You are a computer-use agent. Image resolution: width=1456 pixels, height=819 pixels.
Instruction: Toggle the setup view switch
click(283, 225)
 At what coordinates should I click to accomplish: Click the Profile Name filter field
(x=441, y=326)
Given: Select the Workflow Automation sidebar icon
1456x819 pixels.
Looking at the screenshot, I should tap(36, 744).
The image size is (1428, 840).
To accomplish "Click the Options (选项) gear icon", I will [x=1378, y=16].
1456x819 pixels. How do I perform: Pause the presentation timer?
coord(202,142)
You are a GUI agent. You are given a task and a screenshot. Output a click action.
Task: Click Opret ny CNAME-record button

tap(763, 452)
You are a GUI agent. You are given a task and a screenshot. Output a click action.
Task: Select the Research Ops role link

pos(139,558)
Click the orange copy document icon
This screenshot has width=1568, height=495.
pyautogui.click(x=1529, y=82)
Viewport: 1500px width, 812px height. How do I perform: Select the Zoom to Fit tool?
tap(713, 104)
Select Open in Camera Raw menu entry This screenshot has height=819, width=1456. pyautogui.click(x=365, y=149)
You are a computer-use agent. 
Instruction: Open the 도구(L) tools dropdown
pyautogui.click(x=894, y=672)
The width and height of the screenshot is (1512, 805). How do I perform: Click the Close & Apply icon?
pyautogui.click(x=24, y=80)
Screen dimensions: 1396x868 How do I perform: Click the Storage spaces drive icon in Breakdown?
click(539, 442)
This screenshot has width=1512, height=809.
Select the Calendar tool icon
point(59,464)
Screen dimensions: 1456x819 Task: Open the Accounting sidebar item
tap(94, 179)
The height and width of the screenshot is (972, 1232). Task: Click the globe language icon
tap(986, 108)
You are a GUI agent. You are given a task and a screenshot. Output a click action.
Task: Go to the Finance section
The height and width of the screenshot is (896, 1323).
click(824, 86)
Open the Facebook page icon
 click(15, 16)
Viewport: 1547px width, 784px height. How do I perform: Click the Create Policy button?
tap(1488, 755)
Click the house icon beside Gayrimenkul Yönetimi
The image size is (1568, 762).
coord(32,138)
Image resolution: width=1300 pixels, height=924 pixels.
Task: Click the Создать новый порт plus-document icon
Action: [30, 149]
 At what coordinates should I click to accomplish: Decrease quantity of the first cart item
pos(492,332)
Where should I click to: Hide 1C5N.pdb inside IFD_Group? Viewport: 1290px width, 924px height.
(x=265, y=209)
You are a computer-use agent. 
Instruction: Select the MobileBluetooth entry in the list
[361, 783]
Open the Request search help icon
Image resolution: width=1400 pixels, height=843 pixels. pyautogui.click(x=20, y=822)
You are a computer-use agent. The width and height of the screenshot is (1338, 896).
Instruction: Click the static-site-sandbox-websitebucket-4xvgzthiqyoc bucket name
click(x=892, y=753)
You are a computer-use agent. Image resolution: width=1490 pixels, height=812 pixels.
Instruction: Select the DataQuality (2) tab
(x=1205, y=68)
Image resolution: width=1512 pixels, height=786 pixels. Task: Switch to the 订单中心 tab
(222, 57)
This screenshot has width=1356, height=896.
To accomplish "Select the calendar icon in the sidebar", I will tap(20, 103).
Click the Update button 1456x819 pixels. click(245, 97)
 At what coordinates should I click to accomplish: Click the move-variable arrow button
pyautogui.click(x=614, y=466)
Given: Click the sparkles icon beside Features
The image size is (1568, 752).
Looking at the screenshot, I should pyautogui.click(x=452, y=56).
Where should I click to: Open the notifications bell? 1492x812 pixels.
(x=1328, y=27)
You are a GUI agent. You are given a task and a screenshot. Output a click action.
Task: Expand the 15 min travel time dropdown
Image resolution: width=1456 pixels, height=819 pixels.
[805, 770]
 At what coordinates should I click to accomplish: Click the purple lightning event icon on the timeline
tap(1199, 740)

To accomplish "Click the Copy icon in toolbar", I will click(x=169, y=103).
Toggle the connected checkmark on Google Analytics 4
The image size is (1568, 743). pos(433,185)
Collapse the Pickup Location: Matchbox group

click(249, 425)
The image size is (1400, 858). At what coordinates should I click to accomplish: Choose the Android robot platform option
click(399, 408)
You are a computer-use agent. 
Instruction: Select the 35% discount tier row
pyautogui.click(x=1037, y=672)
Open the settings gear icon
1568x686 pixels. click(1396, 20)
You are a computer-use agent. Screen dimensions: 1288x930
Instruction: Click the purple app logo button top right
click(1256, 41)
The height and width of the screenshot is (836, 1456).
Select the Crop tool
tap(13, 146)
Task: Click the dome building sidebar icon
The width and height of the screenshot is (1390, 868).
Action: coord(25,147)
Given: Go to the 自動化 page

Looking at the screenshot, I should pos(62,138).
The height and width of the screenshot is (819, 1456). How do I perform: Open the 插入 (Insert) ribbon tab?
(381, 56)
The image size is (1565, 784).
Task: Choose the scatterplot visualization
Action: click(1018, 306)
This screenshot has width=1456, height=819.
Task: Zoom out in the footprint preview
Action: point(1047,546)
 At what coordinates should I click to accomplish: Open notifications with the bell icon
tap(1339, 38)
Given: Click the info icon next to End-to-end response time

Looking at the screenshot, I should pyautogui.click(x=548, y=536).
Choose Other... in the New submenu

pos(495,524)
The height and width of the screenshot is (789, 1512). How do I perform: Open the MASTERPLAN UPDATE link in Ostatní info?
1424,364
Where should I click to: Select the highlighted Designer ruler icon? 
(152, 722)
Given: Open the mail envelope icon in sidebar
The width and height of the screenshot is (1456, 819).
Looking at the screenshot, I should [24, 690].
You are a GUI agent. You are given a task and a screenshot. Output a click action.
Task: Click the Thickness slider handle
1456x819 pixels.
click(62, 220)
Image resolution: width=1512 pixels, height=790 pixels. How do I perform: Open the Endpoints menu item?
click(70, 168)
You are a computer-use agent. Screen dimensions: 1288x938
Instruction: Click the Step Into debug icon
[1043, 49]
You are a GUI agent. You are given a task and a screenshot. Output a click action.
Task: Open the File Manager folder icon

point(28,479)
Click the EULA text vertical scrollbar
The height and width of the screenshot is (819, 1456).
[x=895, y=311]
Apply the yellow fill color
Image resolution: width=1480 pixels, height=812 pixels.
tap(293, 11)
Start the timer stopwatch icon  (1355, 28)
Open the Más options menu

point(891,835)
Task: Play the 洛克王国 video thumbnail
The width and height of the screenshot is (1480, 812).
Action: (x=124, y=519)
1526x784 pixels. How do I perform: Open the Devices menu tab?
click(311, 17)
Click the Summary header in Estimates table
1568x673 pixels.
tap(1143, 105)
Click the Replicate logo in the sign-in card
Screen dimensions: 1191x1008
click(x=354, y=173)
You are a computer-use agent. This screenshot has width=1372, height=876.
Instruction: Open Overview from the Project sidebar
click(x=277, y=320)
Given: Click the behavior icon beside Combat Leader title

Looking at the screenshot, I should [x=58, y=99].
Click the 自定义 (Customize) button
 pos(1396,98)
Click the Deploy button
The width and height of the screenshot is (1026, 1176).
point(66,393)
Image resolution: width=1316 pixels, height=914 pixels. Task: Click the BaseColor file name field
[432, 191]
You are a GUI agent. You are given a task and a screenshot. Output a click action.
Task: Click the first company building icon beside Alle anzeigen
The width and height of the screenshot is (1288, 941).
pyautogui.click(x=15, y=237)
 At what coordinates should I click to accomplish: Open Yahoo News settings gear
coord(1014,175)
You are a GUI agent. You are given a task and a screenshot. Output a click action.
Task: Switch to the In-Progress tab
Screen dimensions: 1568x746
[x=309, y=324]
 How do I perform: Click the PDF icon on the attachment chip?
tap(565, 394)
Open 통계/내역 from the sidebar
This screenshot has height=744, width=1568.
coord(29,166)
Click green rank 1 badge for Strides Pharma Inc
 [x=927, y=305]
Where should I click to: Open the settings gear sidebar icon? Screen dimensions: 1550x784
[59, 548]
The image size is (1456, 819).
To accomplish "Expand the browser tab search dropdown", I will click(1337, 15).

§ Problem details: Include the first line, the line containing "Given: Select the", and every line between them, copied exactly from the material above; output no other line.

§ Final answer:
You are a computer-use agent. Image resolution: width=1456 pixels, height=819 pixels.
Instruction: Toggle the setup view switch
click(283, 225)
 At what coordinates should I click to accomplish: Click the Profile Name filter field
(x=441, y=326)
Given: Select the Workflow Automation sidebar icon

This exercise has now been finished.